**Exercise instructions**
Only the lines from the one bearing "Where should I" through the end of the entries should be output, exactly as they stand, and pictures should be skipped.

**Dataset**
--------

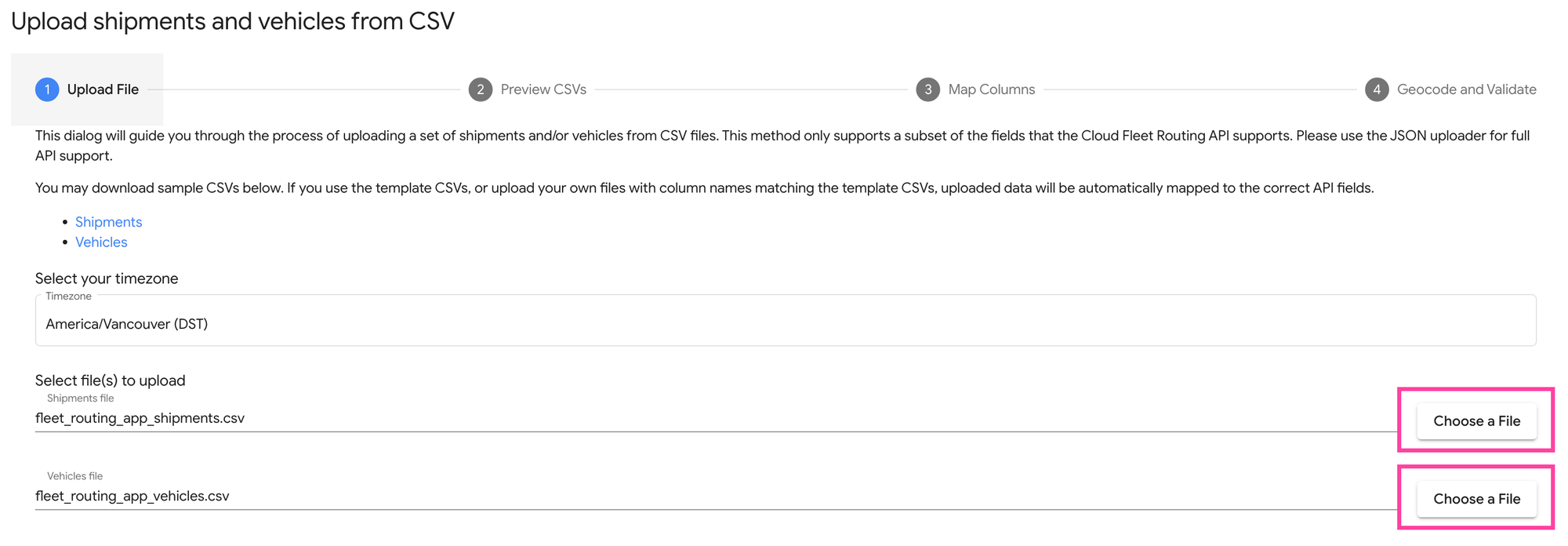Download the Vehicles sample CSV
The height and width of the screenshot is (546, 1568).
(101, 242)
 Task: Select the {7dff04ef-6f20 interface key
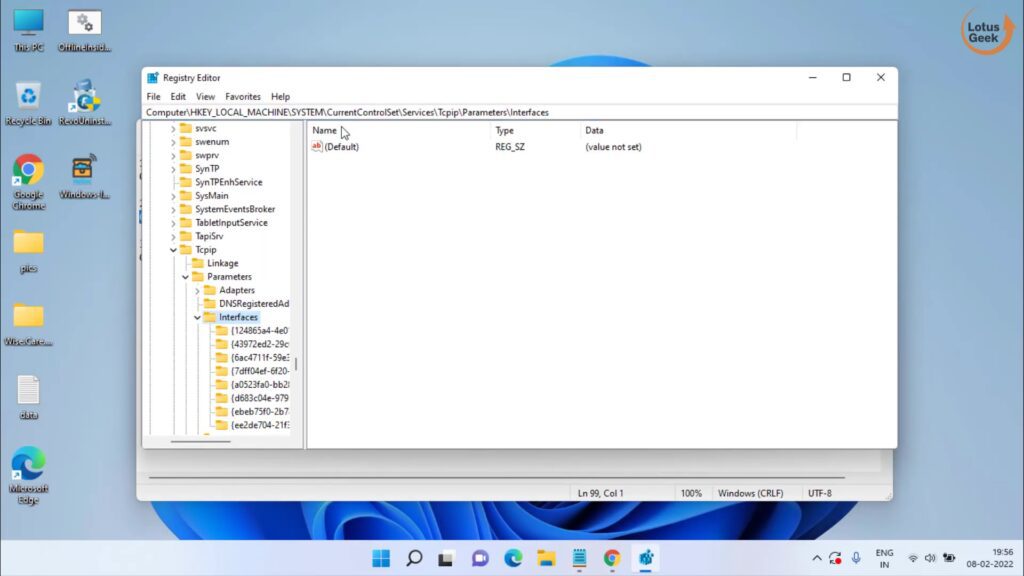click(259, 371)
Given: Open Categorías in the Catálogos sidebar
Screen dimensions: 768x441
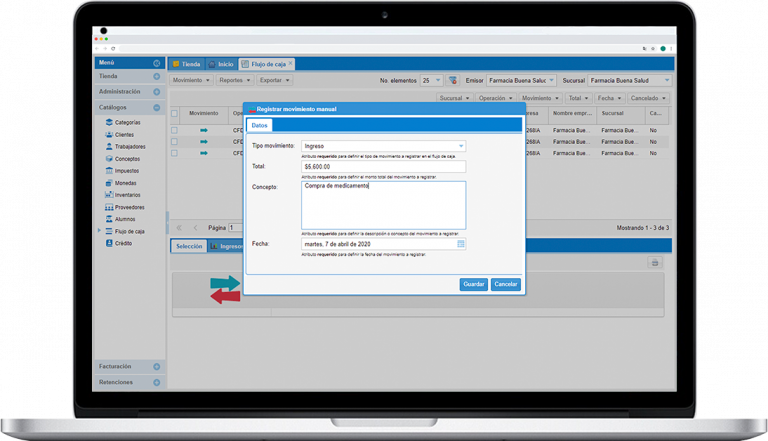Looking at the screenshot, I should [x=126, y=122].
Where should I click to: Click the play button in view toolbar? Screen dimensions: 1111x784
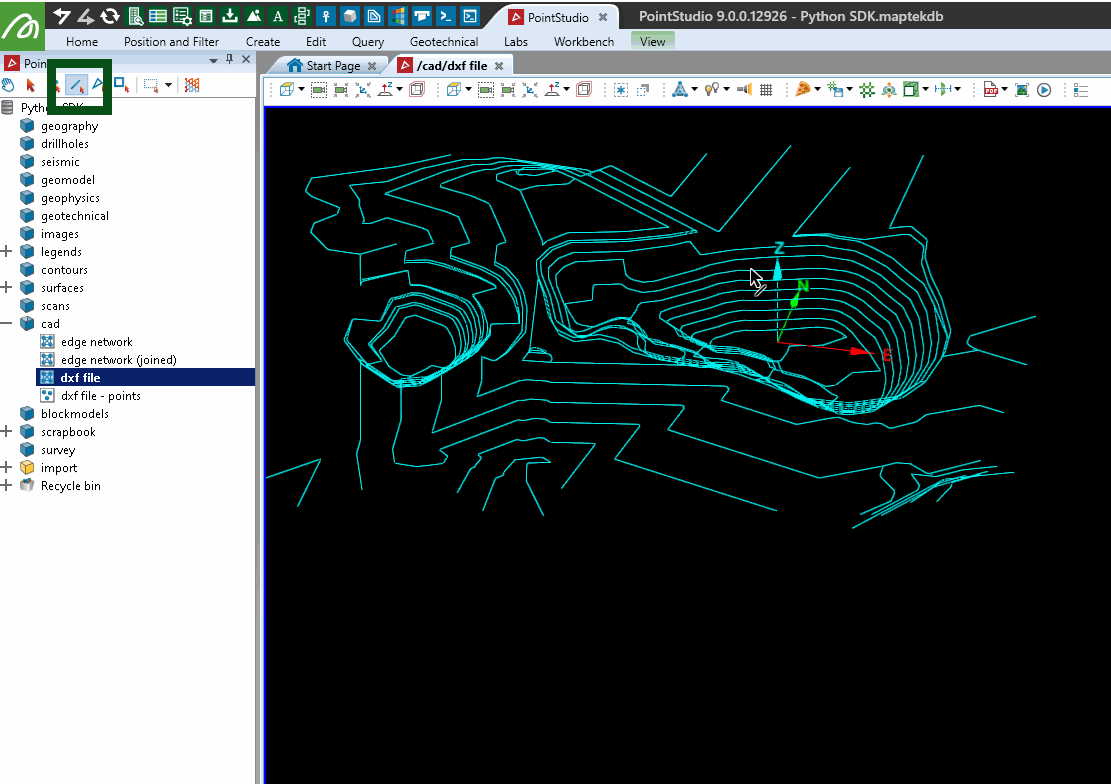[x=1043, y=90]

--------

**Task solution**
Where should I click to: Click the play button in view toolbar? Screen dimensions: 1111x784
[x=1043, y=90]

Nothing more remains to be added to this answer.